FIVE WAYS TO LOSE TO CAROLINA
Pitt has played North Carolina five times since the Panthers joined the ACC in 2013. In those games, they’re 0-5.
But there hasn’t been any kind of thread or link to connect the games. In fact, the Panthers have lost in just about every way it’s possible to lose in their games with the Tar Heels.
In 2013, Ryan Switzer returned to two punts for touchdowns, including one with four minutes left as the Panthers lost by a touchdown.
In 2014, Pitt’s defense couldn’t hold a late lead, including a chance to stop Marquise Williams on a 4th down with 1:26 remaining. Pitt couldn’t stop Williams all day, as he passed for 276 yards and a touchdown and ran for 122 yards and three scores.

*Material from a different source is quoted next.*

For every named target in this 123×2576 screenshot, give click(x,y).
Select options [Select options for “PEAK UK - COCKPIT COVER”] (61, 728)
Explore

The next year, it was a first-half letdown at home as the Panthers came out flat on both sides of the ball and conceded a 21-3 deficit. In 2016, it was the fourth quarter that plagued the Panthers, as Bug Howard caught two Mitch Trubisky touchdown passes in the final five minutes, including one with 2 seconds left, to win that game.
Last year, it was wide receiver Anthony Ratliff-Williams with a kickoff return, a touchdown pass on a trick play and a touchdown reception that sunk the Panthers in another one-score game.
Perhaps it’s the lack of a connecting thread through those losses or a general distaste for re-hashing the past, but Narduzzi rebuffed any suggestion that the Panthers’ lack of historical success will have an impact this Saturday.
“The past doesn’t really matter,” he said. “This football team is different than the last and the last and the last. We’ve got a great challenge going down there to play in Chapel Hill. We’ve got to be ready.”
UNEXPECTED OFF WEEK
The Tar Heels come into the game with a 1-1 record, having had their game against UCF last Saturday canceled due to weather and travel concerns surrounding Hurricane Florence. That means they’ll have had an extra week to prepare for the Panthers.
“It obviously gave them a week of rest, and our thoughts and prayers are with everybody down in North Carolina, dealing with that hurricane, and how devastating that’s been to the people down there,” Narduzzi said. “I don’t think that’s easy on anybody. Those kids and families have to deal with that. And I don’t know who’s been affected by that personally. So those are all things I don’t know.
“But they had a week off. They’ll be fresher, I know nobody got hurt this weekend, I can tell you that, nobody is banged up, and they’ve had two weeks to prepare for us. I think it’s an advantage for them.”
Q ON D
Quintin Wirginis is quietly putting together a big season as Pitt’s middle linebacker. He’s tied for fourth in the conference in solo tackles and tied for fifth in tackles for a loss. He also has two sacks. It’s easy to forget that the fifth-year senior is starting for the first time in his career, and he’s made his impact felt, despite missing all of 2017 with a suspension and an injury.
“We knew he was a really good backup that we weren’t afraid to put into the game,” Narduzzi said. “He was a guy that helped us a lot on third downs. … That’s why we grow up with age.”